While I’ve been a fan of advertising and the energy it radiates, I haven’t been a fan of a bunch of things––the appalling representation of female creatives in leadership roles, work-life imbalance, and advertising’s own self-worth issues. At a mid-senior role in my agency, turning work-life balance into life-work balance for my team is an active agenda for me. I’m also bullish about raising the creative standards of the industry with campaigns that also drive numbers, believing that it’s the only way for all of us to drive creativity’s value up in the value chain. Which is why everyone at Talented takes a lot of pride in not only being an ambitious, world-class, creative company, but also an ambitious, world-class, creative company with a big heart.
One of my proudest achievements is The Better Half Cookbook for Swiggy Instamart – a campaign designed to challenge a 1600-year-old assumption that recipes are written for one person to do all the cooking.
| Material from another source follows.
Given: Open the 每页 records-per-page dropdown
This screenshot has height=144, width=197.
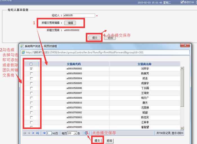Looking at the screenshot, I should [75, 133].
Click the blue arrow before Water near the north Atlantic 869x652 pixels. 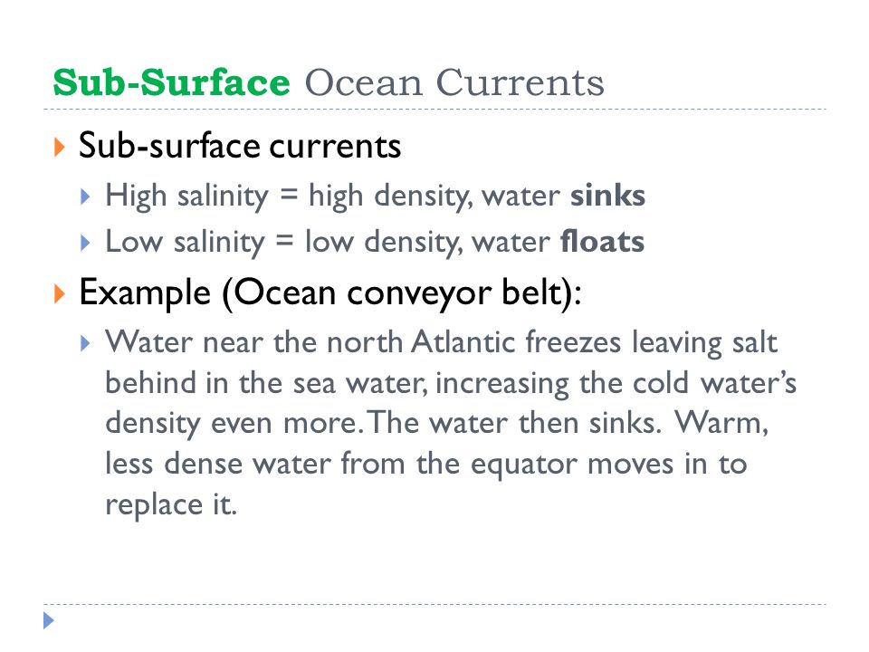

This led to the creation of the world’s first-ever feminist recipes that addressed the gender chore gap in Indian households. And to be a little selfish, this also gave me my first-ever Lion which kicked the imposter syndrome out of the way.
Creative work is either a gut-feeling or a giant kick in the gut. Either way, it’s about the gut.
Prepare to test it. Again and again. It’s the most wonderfully scary thing you can do in favour of doing great work.
Looking back, are there any resources you wish you knew about earlier in your creative journey?
My wallpaper reads, ‘Inspiration always comes first. You come next. The audience comes last.’ And to be inspired you have to look at great art, watch great films, read great books, and listen to great music. Great work always inspires. To start anyone off, I sincerely recommend these three books below. They have the power to make you think different.
#1
“Living life as an artist is a practice. You are either engaging in the practice or you’re not. It makes no sense to say you’re not good at it. It’s like saying, “I’m not good at being a monk.” You are either living as a monk or you’re not”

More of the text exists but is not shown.